The world’s biggest website has made a major usability decision. As part of a series of tweaks, the hyperlinks on Google’s search engine result pages are no longer underlined.
It has caused a small stir, with the Verge announcing that with the update Google “says goodbye to 1996”. That is a bit extreme. Usability orthodoxy might still tell you that links should normally be underlined, and any browser will display an underline by default. But increasingly it seems as though underlining hyperlinks simply isn’t necessary.
When we were working on the design of the Study at St Andrews website, we had a big discussion over whether we should get rid of underlining on hyperlinks. On the one hand, underlining looks ugly. But on the other, it makes it easier to discern the hyperlinks.
What swung the decision for us was when we looked at the BBC website and found that the BBC almost never underline their hyperlinks. The BBC is an organisation that clearly needs to ensure that its website is usable and accessible to all, and you have to say that they achieve that.

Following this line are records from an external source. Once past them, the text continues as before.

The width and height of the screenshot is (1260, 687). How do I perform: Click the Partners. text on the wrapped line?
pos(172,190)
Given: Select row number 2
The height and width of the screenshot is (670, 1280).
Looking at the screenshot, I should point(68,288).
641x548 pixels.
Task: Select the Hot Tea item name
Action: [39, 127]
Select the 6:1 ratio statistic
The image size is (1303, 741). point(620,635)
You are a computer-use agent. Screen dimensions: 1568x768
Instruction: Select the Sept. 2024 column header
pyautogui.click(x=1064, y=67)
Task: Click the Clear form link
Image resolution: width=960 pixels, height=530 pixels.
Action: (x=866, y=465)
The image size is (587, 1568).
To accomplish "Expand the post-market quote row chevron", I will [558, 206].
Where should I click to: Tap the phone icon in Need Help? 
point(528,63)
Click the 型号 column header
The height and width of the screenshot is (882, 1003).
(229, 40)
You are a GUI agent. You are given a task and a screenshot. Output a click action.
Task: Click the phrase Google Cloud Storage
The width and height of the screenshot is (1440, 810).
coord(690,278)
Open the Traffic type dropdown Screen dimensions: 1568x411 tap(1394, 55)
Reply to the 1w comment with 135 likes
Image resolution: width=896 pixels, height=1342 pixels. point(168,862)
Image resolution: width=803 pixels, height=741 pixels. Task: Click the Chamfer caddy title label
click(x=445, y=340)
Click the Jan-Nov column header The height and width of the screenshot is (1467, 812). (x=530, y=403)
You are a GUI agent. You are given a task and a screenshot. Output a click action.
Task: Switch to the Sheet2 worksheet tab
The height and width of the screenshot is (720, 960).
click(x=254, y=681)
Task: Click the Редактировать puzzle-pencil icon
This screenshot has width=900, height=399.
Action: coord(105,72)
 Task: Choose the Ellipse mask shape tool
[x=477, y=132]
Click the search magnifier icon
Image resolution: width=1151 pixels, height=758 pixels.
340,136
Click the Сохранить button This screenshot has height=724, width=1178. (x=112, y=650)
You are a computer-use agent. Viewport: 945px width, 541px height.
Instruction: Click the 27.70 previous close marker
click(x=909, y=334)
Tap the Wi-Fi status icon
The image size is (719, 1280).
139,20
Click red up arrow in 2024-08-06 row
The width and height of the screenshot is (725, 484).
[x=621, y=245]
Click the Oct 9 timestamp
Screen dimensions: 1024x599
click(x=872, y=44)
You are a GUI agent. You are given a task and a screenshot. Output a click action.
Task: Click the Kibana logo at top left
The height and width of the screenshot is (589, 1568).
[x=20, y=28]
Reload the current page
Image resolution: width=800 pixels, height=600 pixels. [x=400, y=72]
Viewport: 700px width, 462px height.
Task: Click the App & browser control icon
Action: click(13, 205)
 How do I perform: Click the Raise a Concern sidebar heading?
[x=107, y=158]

What we did notice is that many links on the BBC website appear as bold text. In addition to colour (which may not be seen by a colour blind person), it provides a further visual clue that it is a link. So we opted for the same approach on the Study at St Andrews website: no underline, but a different colour and always presented as bold text.
Interestingly, the Accessibility section of the BBC website still does underline its hyperlinks, which suggests that they do view it as an accessibility issue. But obviously not too much that they would underline links across the entire website.
If you look at more or less, underlines are indeed absent. Even the Nielsen Norman Group website doesn’t use underlines, suggesting that it probably is not much of a usability issue.
So it looks like the days of the underlined hyperlink are over.
As a result, I have tweaked the design of this website to remove underlining on links, and display most of them as bold text.